INFORMATION GIVEN Block Start

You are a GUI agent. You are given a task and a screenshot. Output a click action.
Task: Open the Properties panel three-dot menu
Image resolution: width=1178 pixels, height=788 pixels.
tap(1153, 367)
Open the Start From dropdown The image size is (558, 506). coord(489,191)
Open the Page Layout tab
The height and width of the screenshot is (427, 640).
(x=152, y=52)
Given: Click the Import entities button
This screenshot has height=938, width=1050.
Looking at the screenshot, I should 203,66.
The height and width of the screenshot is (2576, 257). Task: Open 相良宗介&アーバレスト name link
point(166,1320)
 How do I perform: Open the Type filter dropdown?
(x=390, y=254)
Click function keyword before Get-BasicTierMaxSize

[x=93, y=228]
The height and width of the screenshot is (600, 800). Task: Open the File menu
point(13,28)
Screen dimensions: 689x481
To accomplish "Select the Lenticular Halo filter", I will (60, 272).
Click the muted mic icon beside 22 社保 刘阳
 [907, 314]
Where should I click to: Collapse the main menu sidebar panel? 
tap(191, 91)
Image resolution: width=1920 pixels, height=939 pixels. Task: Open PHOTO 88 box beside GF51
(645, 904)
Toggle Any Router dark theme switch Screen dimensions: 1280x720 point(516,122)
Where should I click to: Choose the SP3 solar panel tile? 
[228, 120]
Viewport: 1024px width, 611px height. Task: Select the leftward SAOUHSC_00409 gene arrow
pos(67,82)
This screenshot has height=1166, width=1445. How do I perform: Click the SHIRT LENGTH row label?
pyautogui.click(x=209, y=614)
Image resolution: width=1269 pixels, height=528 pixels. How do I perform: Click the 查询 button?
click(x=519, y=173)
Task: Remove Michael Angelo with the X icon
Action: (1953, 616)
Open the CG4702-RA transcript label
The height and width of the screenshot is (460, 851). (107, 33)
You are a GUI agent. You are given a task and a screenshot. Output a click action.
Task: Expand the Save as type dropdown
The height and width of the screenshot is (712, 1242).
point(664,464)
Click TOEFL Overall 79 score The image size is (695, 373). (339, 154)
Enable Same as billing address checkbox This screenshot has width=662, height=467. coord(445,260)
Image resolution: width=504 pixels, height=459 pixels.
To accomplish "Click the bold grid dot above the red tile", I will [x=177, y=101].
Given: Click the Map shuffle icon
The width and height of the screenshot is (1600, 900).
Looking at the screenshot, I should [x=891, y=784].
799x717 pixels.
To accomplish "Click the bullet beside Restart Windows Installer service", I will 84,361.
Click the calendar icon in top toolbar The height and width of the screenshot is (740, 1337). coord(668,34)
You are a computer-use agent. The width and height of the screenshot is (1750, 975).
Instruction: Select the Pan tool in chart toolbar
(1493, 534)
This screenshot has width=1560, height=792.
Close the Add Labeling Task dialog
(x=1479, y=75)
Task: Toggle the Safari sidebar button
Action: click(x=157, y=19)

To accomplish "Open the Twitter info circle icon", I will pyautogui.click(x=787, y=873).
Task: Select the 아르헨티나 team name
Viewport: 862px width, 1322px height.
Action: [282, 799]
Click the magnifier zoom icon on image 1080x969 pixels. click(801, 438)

INFORMATION GIVEN Block End

__TASK PROMPT__. Write the records out once more. Each line must match.

__SOLUTION TO THIS PROBLEM__.
You are a GUI agent. You are given a task and a screenshot. Output a click action.
Task: Open the Properties panel three-dot menu
Image resolution: width=1178 pixels, height=788 pixels.
tap(1153, 367)
Open the Start From dropdown The image size is (558, 506). coord(489,191)
Open the Page Layout tab
The height and width of the screenshot is (427, 640).
(x=152, y=52)
Given: Click the Import entities button
This screenshot has height=938, width=1050.
Looking at the screenshot, I should 203,66.
The height and width of the screenshot is (2576, 257). Task: Open 相良宗介&アーバレスト name link
point(166,1320)
 How do I perform: Open the Type filter dropdown?
(x=390, y=254)
Click function keyword before Get-BasicTierMaxSize

[x=93, y=228]
The height and width of the screenshot is (600, 800). Task: Open the File menu
point(13,28)
Screen dimensions: 689x481
To accomplish "Select the Lenticular Halo filter", I will (60, 272).
Click the muted mic icon beside 22 社保 刘阳
 [907, 314]
Where should I click to: Collapse the main menu sidebar panel? 
tap(191, 91)
Image resolution: width=1920 pixels, height=939 pixels. Task: Open PHOTO 88 box beside GF51
(645, 904)
Toggle Any Router dark theme switch Screen dimensions: 1280x720 point(516,122)
Where should I click to: Choose the SP3 solar panel tile? 
[228, 120]
Viewport: 1024px width, 611px height. Task: Select the leftward SAOUHSC_00409 gene arrow
pos(67,82)
This screenshot has height=1166, width=1445. How do I perform: Click the SHIRT LENGTH row label?
pyautogui.click(x=209, y=614)
Image resolution: width=1269 pixels, height=528 pixels. How do I perform: Click the 查询 button?
click(x=519, y=173)
Task: Remove Michael Angelo with the X icon
Action: (1953, 616)
Open the CG4702-RA transcript label
The height and width of the screenshot is (460, 851). (107, 33)
You are a GUI agent. You are given a task and a screenshot. Output a click action.
Task: Expand the Save as type dropdown
The height and width of the screenshot is (712, 1242).
point(664,464)
Click TOEFL Overall 79 score The image size is (695, 373). (339, 154)
Enable Same as billing address checkbox This screenshot has width=662, height=467. coord(445,260)
Image resolution: width=504 pixels, height=459 pixels.
To accomplish "Click the bold grid dot above the red tile", I will [x=177, y=101].
Given: Click the Map shuffle icon
The width and height of the screenshot is (1600, 900).
Looking at the screenshot, I should [x=891, y=784].
799x717 pixels.
To accomplish "Click the bullet beside Restart Windows Installer service", I will 84,361.
Click the calendar icon in top toolbar The height and width of the screenshot is (740, 1337). coord(668,34)
You are a computer-use agent. The width and height of the screenshot is (1750, 975).
Instruction: Select the Pan tool in chart toolbar
(1493, 534)
This screenshot has width=1560, height=792.
Close the Add Labeling Task dialog
(x=1479, y=75)
Task: Toggle the Safari sidebar button
Action: click(x=157, y=19)

To accomplish "Open the Twitter info circle icon", I will pyautogui.click(x=787, y=873).
Task: Select the 아르헨티나 team name
Viewport: 862px width, 1322px height.
Action: [282, 799]
Click the magnifier zoom icon on image 1080x969 pixels. click(801, 438)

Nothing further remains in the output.